Cryptocurrency mining has gained a lot of recognition and has become an industry of its own. With the increasing price of bitcoin, the mining industry as caught the attention of many tech-savvy investors as a passive source of income. However, since the industry remains mostly unregulated, illicit activities have also increased, the most common of this sort being electricity theft.
Recently, the Malaysian police in the state of Jahor have arrested a gang of seven people that allegedly stole 8.6 million Malaysian ringgits ($2.15 million) worth of electricity to mine Bitcoin and other cryptocurrencies.
Authorities managed to seize a total of 1746 bitcoin mining rigs, spread across 21 premises. The police had carried out raids in all these properties between February 15 and February 16 according to local media outlet the Malay Mail.
According to the police, the suspects aged between 24 and 64 were local residents and were nabbed for stealing power from domestic power company Tenaga Nasional Berhad (TNB) since 2020. Last year, the company suffered a loss of around 90 million ringgits ($22.5 million) from power thefts related to bitcoin mining.
“The syndicate, which has been active since the beginning of last year, carried out its activities on the top floor of a shophouse to avoid detection by the authorities,” said Johor’s police chief, Datuk Ayob Khan Mydin Pitchay.

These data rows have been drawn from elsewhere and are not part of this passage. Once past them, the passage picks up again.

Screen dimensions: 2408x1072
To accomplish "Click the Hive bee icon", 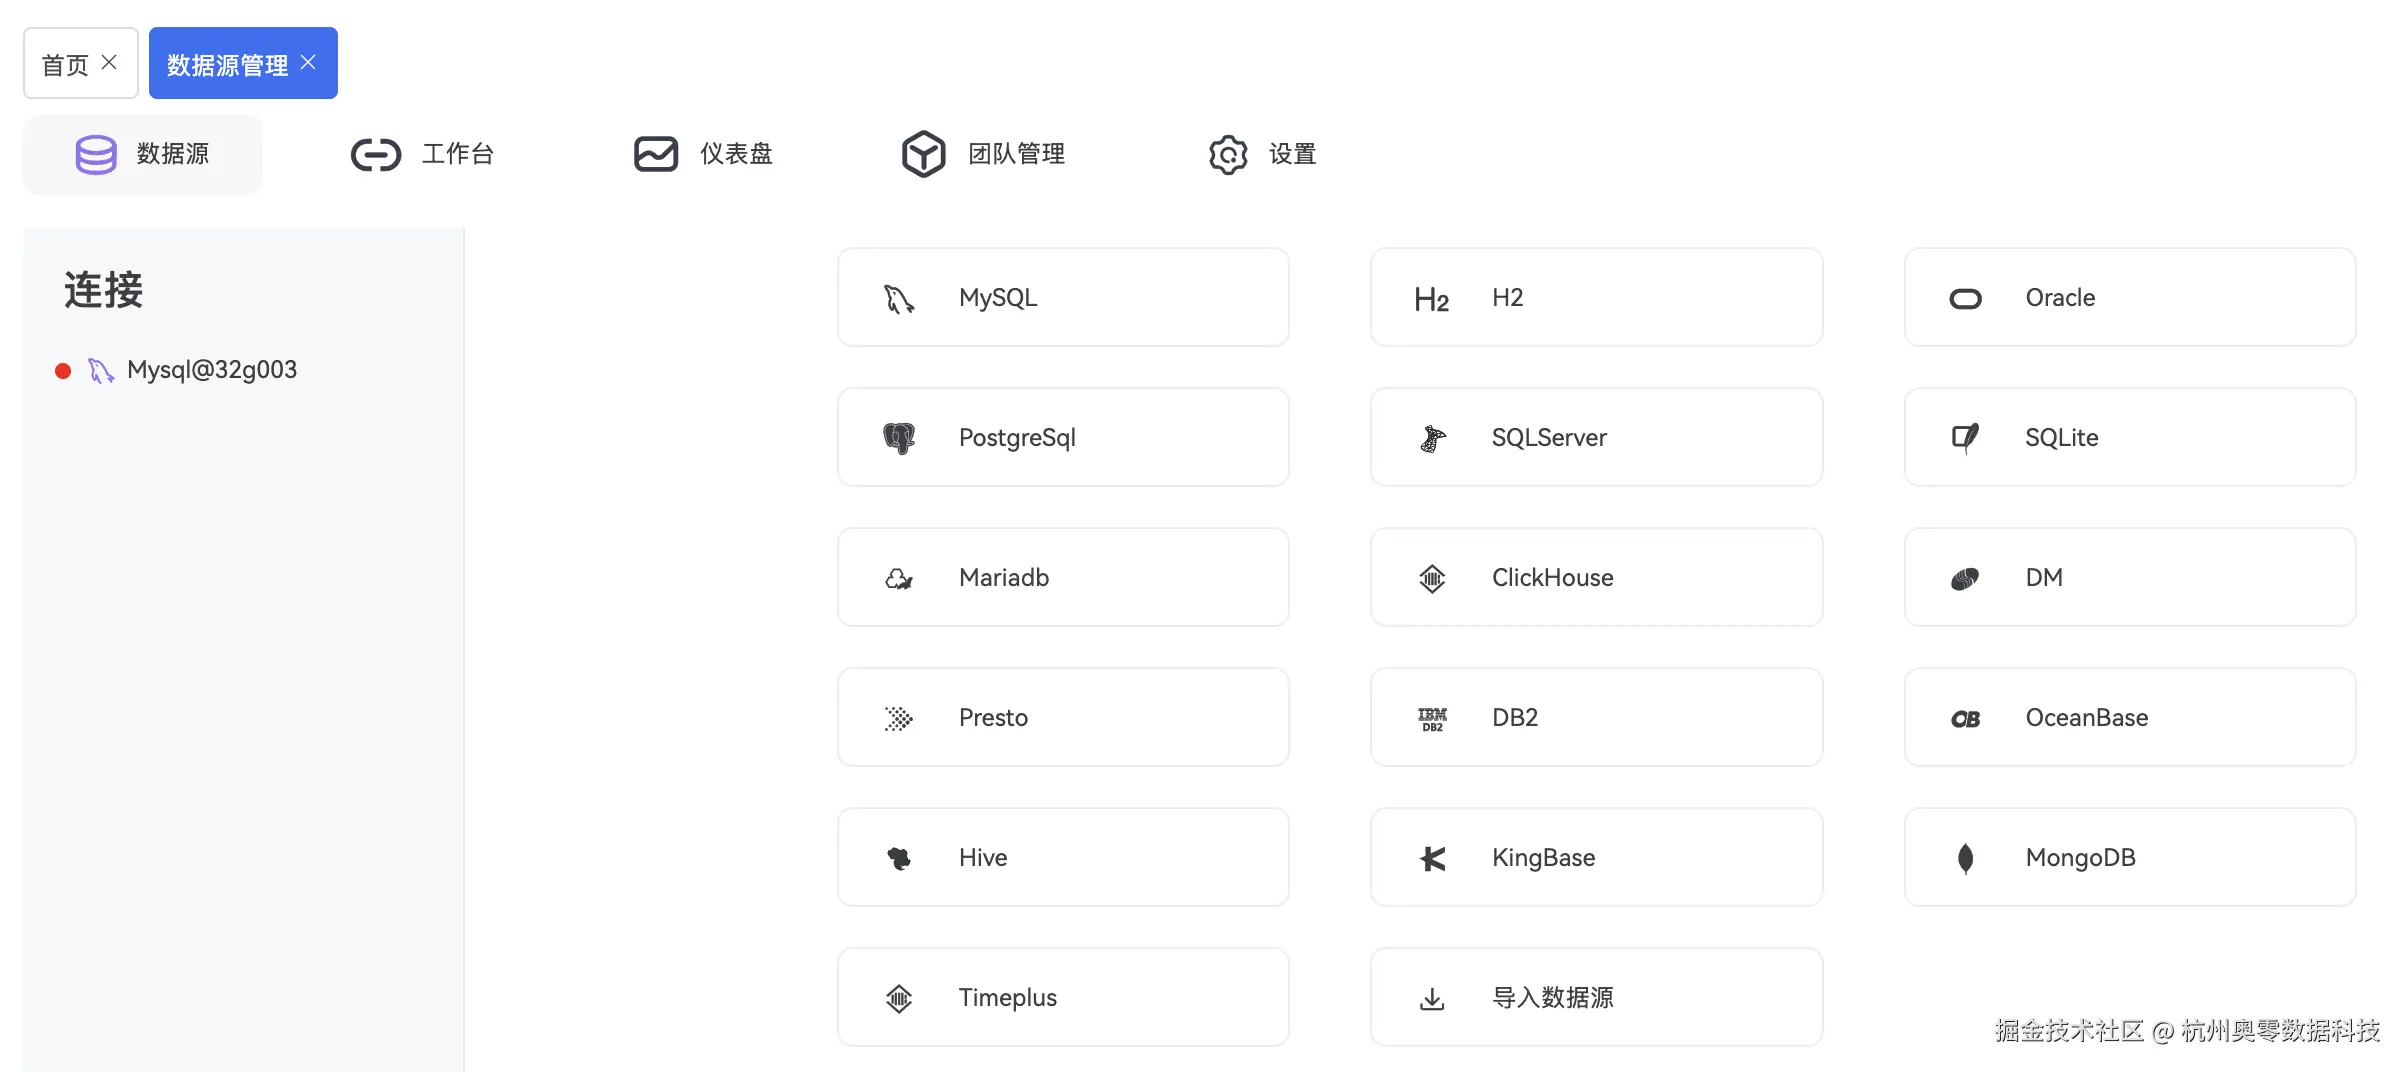I will tap(899, 858).
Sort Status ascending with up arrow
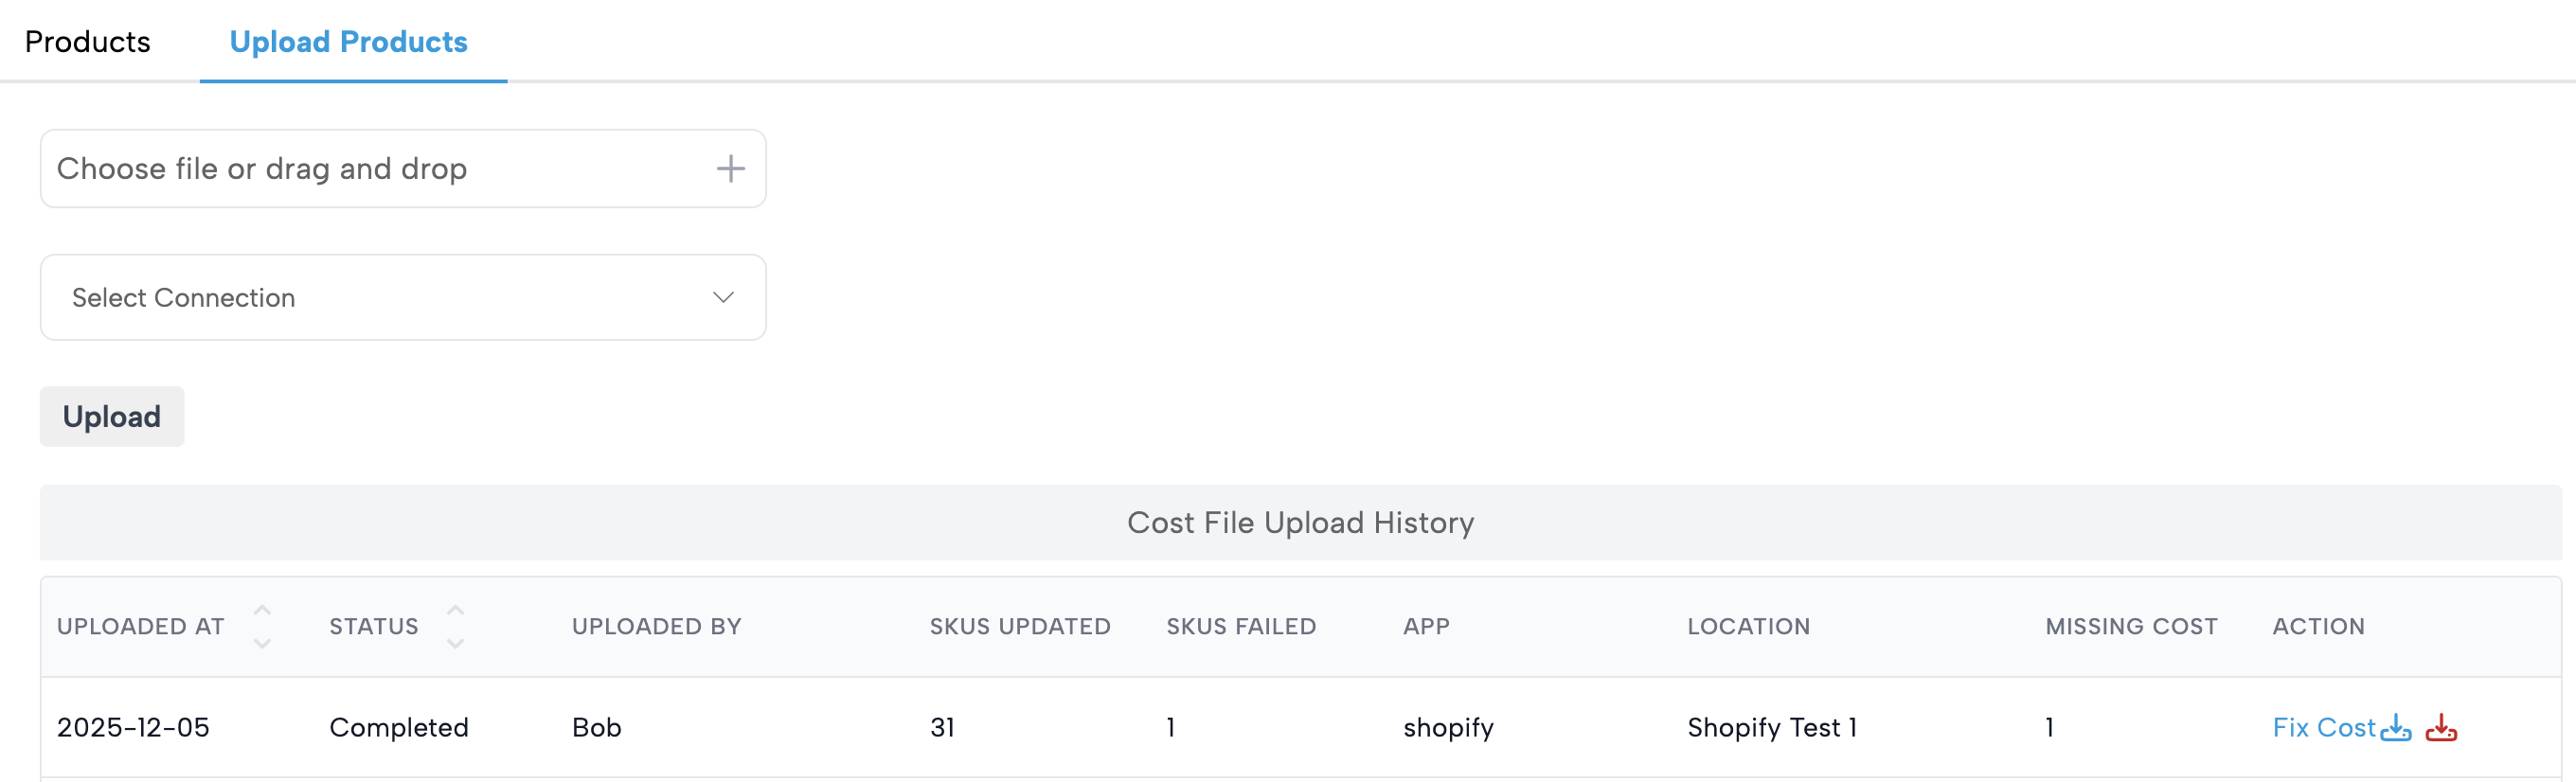Screen dimensions: 2576x782 (x=455, y=610)
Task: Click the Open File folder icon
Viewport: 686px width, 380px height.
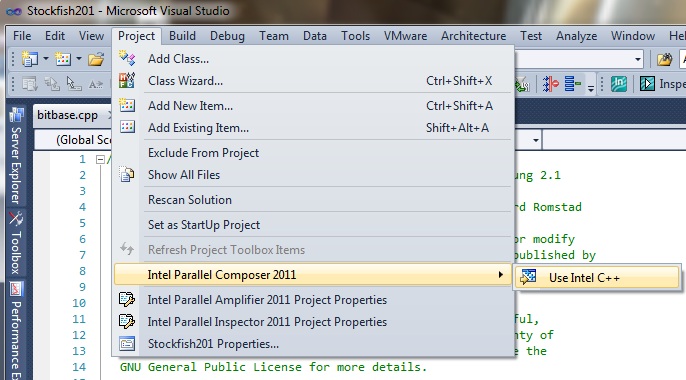Action: (96, 59)
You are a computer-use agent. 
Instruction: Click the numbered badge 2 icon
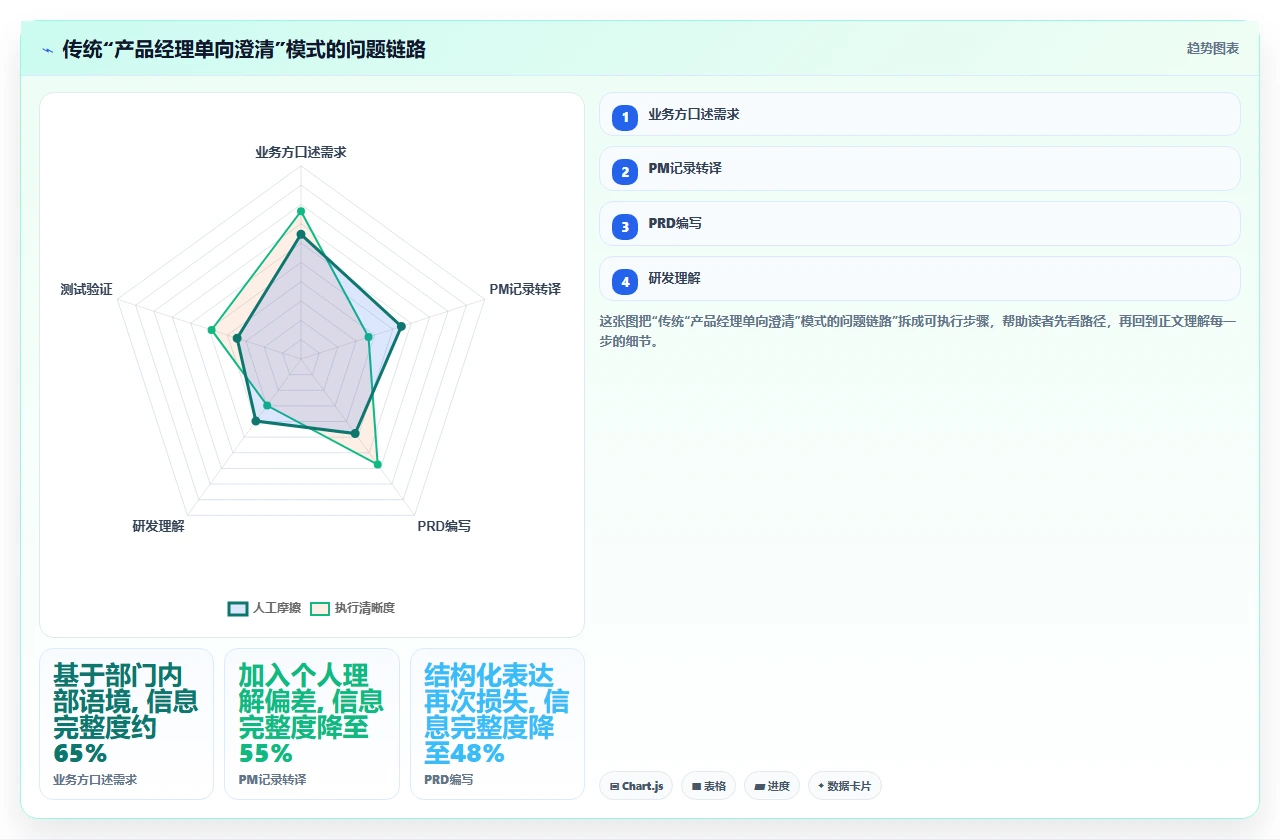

However, there more than what meets the eye. Khan added that the investigation is still underway and the masterminds behind the massive operation, along with other gang members, remain at large. He continued:
“Investigators are not ruling out the possibility that the syndicate also has links with syndicates in other states that carry out the same modus operandi used in their bitcoin mining activities.”
The Mining problem in Malaysia
Electricity theft for cryptocurrency mining purposes has become a serious problem in Malaysia and TNB isn’t the only victim. As previously reported by The Daily, last year, the Malaysian police arrested 4 cryptocurrency mining operators who were allegedly stealing power from the state-own electric supplier Sarawak Energy Berhad, or SEB. The culprits stole over $59,000 per month from the power company.
According to Electrical Inspectorate Unit, or EIU, from the Sarawak Ministry of Utilities, since 2018, more than 50 similar cases of electricity theft has been cracked down on.